• ACTIVITY: Return the data below exactly as it appears, starting from the line with "This screenshot has" up to and including the line with "Describe the element", and nothing else.

• DATA:

· · · · ·

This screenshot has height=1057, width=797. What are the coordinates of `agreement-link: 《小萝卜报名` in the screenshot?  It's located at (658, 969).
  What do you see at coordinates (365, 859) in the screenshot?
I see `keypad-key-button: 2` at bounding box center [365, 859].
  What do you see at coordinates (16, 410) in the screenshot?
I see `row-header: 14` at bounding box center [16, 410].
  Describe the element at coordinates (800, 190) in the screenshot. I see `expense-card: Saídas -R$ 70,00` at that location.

· · · · ·

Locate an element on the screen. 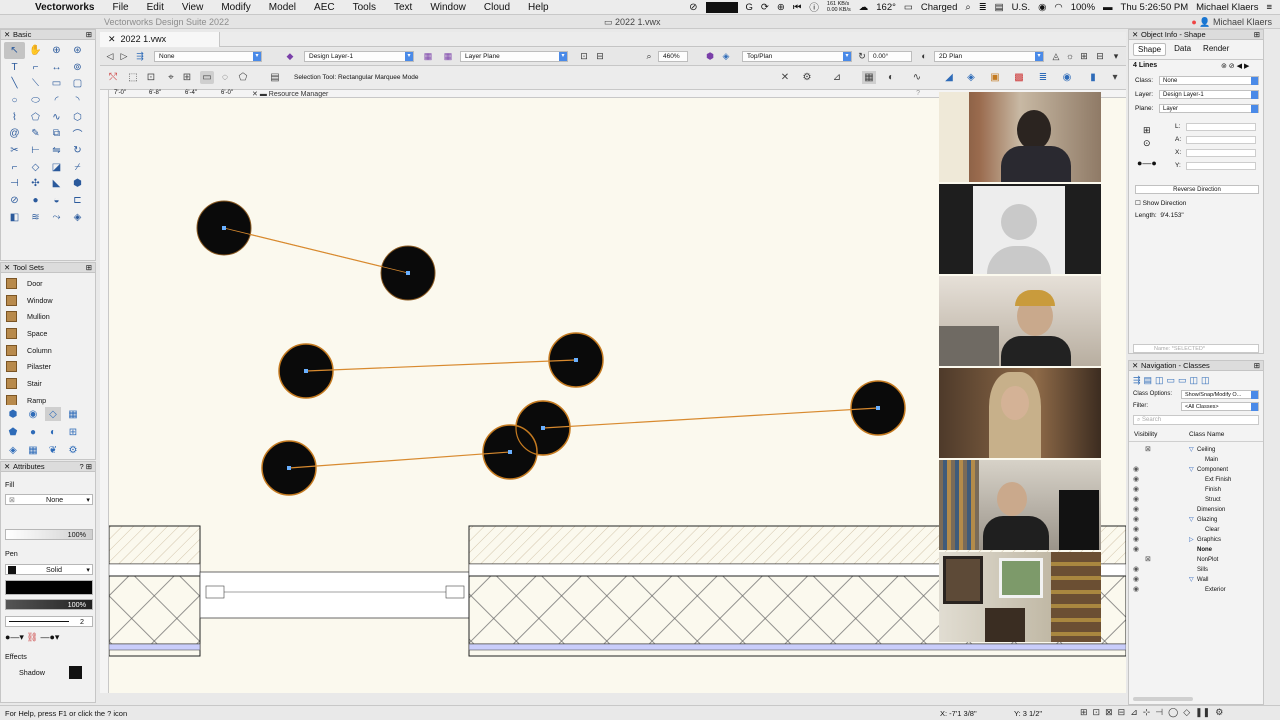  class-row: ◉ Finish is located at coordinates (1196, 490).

· · · · ·

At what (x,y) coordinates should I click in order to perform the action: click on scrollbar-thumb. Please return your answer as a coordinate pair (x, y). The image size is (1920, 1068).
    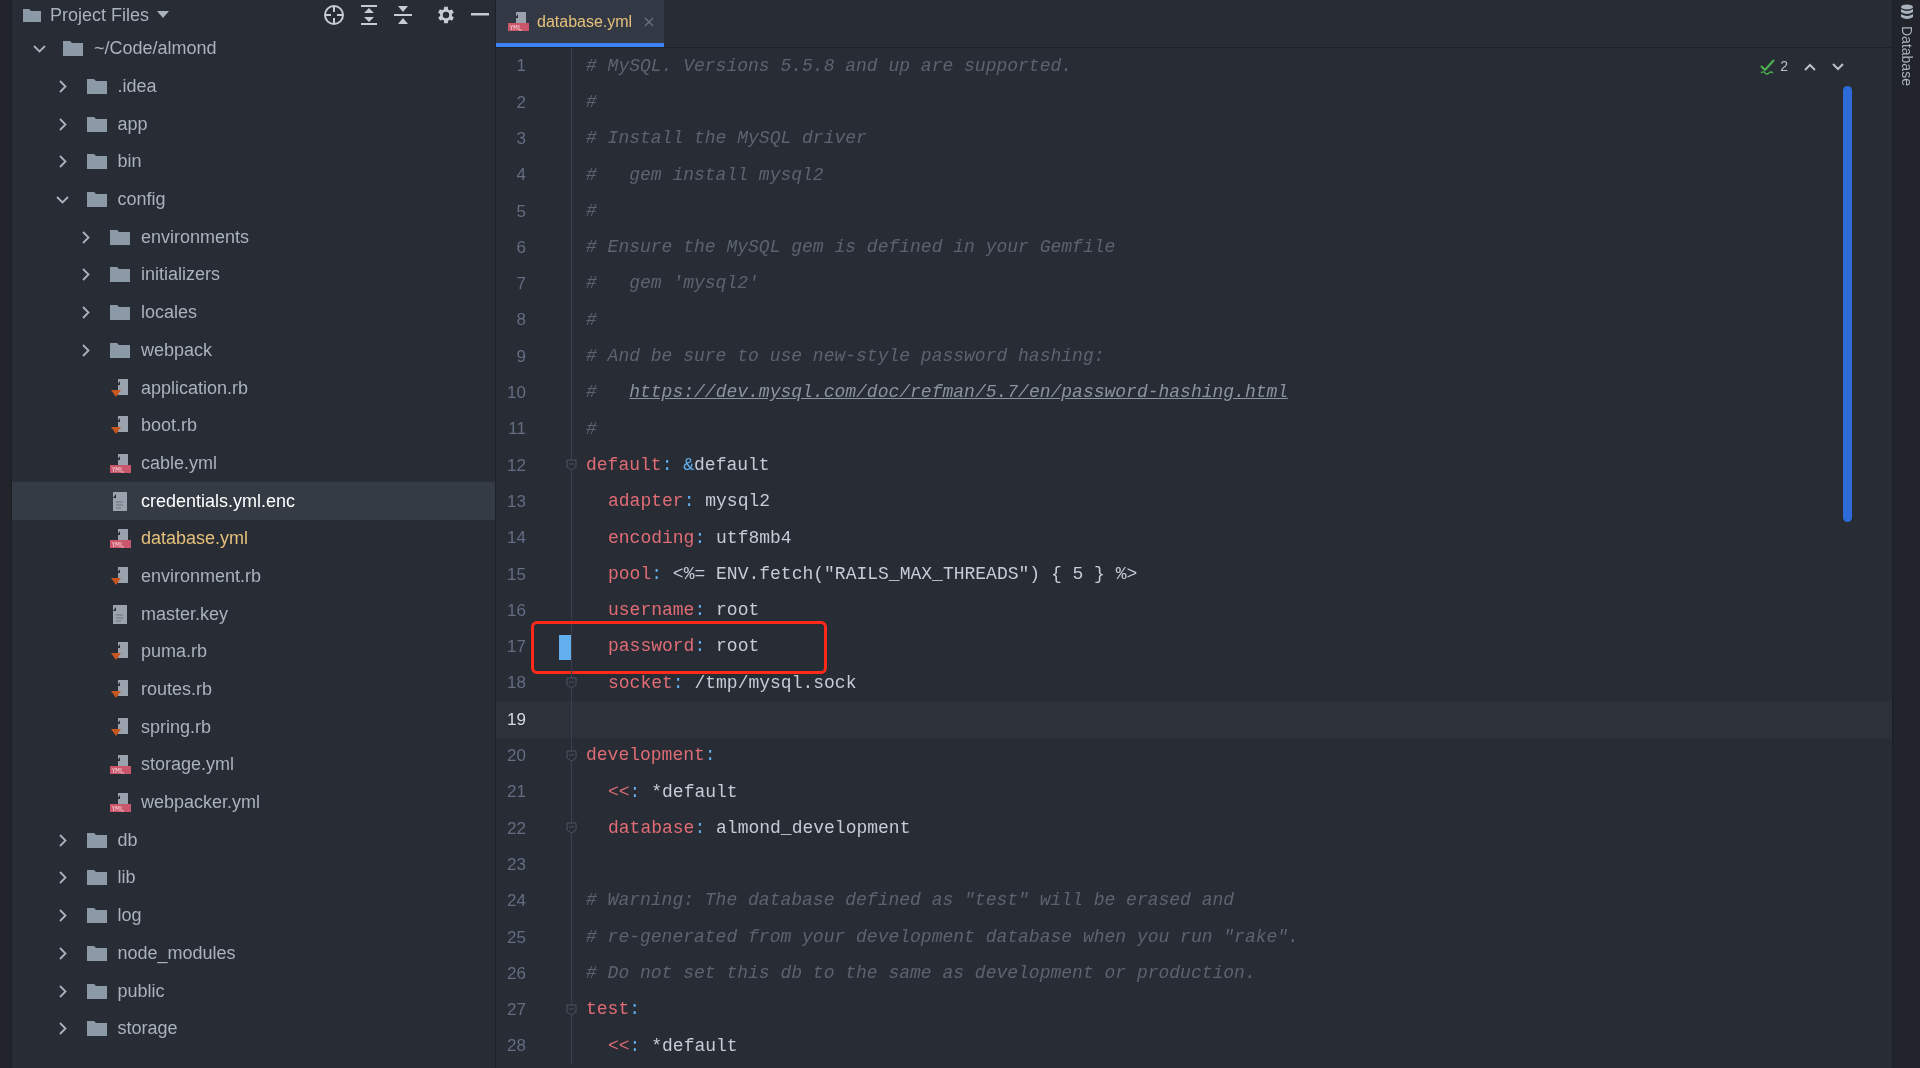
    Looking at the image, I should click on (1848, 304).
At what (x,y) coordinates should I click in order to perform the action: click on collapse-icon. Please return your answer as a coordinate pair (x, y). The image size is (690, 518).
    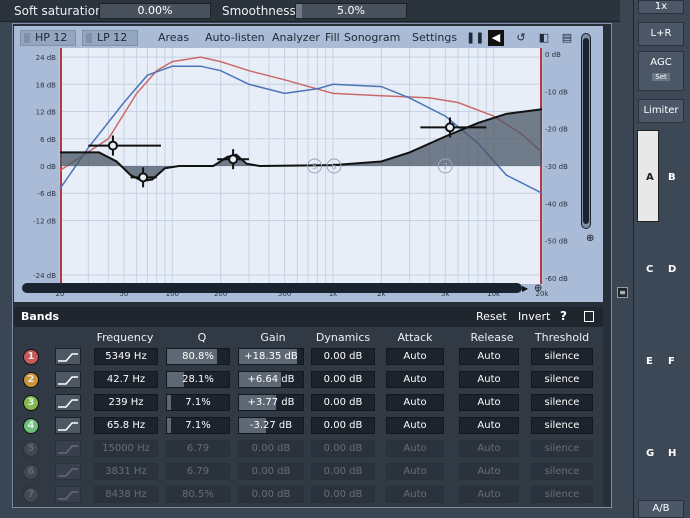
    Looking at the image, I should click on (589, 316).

· · · · ·

• WRITTEN SOLUTION:
This screenshot has height=1057, width=797. What are the coordinates of `agreement-link: 《小萝卜报名` in the screenshot?  It's located at (658, 969).
  What do you see at coordinates (365, 859) in the screenshot?
I see `keypad-key-button: 2` at bounding box center [365, 859].
  What do you see at coordinates (16, 410) in the screenshot?
I see `row-header: 14` at bounding box center [16, 410].
  Describe the element at coordinates (800, 190) in the screenshot. I see `expense-card: Saídas -R$ 70,00` at that location.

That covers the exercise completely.